Looking at the chart it is also hard to ignore how long commodities have been out of favor. This has been due to deflationary forces in the world economy but as we begin to hear more about hints of inflation you have to think commodities are due for a turnaround. It is not often that you see any asset class stay down that long relative to other investments.

Carlson the following as other reasons that this is his favorite performance chart. They are all great reminders for any investor.

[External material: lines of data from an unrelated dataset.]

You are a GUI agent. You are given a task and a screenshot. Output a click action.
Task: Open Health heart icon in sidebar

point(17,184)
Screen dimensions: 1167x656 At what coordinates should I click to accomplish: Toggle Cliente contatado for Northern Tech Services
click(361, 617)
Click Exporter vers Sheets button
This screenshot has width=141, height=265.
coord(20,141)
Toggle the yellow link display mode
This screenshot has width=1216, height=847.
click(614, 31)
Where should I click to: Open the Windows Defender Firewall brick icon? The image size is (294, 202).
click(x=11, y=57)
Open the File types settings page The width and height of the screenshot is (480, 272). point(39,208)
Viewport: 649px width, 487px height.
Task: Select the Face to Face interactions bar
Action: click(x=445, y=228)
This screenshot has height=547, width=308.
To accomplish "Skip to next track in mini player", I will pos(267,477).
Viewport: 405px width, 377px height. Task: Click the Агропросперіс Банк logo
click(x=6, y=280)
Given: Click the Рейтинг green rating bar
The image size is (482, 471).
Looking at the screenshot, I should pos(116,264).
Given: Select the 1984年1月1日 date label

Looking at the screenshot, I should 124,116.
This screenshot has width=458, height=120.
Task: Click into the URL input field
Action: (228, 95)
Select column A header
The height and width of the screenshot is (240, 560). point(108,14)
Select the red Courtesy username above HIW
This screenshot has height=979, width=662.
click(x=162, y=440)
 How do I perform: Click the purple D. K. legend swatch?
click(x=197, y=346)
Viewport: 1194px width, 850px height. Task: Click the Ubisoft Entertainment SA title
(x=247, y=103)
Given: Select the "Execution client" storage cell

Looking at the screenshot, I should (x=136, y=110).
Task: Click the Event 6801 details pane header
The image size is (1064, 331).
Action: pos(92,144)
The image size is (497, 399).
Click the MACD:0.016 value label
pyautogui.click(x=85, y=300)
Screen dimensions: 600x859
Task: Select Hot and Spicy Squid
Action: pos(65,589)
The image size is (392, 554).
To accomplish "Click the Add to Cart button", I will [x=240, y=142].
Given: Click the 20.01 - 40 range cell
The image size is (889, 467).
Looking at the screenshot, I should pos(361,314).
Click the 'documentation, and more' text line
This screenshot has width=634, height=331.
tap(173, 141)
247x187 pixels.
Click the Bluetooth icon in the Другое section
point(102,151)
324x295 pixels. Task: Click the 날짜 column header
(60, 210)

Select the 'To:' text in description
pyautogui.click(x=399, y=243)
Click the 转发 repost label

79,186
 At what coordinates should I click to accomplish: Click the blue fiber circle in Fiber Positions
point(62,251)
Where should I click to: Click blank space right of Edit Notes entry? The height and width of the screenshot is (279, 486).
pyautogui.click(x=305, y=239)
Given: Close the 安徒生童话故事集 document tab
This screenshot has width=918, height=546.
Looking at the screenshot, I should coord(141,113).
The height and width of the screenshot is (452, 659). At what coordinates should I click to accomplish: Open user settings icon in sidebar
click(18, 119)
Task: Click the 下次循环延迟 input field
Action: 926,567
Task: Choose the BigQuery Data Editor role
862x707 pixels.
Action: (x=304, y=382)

  • It reminds me to stay humble. Predictions about the top (or bottom) performing asset classes in any given year are hard. There are probably some rules-based strategies to sort these asset classes to do a little better than a simple strategic allocation but there are many ways in which to do worse by trying to select the best one year in and year out.
  • It reminds me to think and act for the long-term. Charley Ellis once said, “The average long-term experience in investing is never surprising, but the short-term experience is always surprising.” One-year performance numbers don’t really tell you a whole lot. Even the 3- and 5-year numbers can be misleading in most cases so it takes a lot of discipline and patience to be an actual long-term investor to think beyond short-run performance numbers.
  • It reminds me how random markets can be. Sometimes the worst performer in one year becomes the best in the next year and vice versa. Sometimes these asset classes go on hot or cold streaks and put together a string of solid or subpar performance. Cash makes for a lousy long-term investment option (especially at current rates) but can be a top performer when risk assets sell-off. Even 10 years can show terrible returns on your stock investments (see international and emerging markets over the past 10 years as a perfect example).
  • It reminds me of the importance of diversification. Diversification is a boring way to invest but it’s the simplest form of risk control for those who would like to avoid going broke or losing their mind in the markets. You’ll never get rich overnight by diversifying but you’ll never lose it all overnight either. When markets are rocking (as they have been wont to do of late) diversifying makes you feel silly but there will come a time when it comes in handy.
  • It reminds me of the importance of understanding the concept of mean reversion. No asset class outperforms always and forever. It may have felt like international stocks or emerging markets or even commodities were dead money in recent years as they all got destroyed by U.S. stocks. Eventually, these cycles turn, often before you can prepare for it or find a legitimate reason for it.
  • It reminds me how vast the investment universe is. This is a fairly broad group of asset classes. There are many more options available to investors these days beyond this group. I could’ve created one of these using sectors, countries, risk factors, alternative investments or hundreds of different variations. Last year someone took my quilt and added Bitcoin to the mix. Creating an asset allocation is the easy part. Being content with the portfolio you choose and avoiding the temptation to constantly tweak it and make changes is the difficult part.

Look at the chart above one more time.

What might it suggest for your own investments?

Don't forget to periodically review new versions of the chart in future years to stay on track.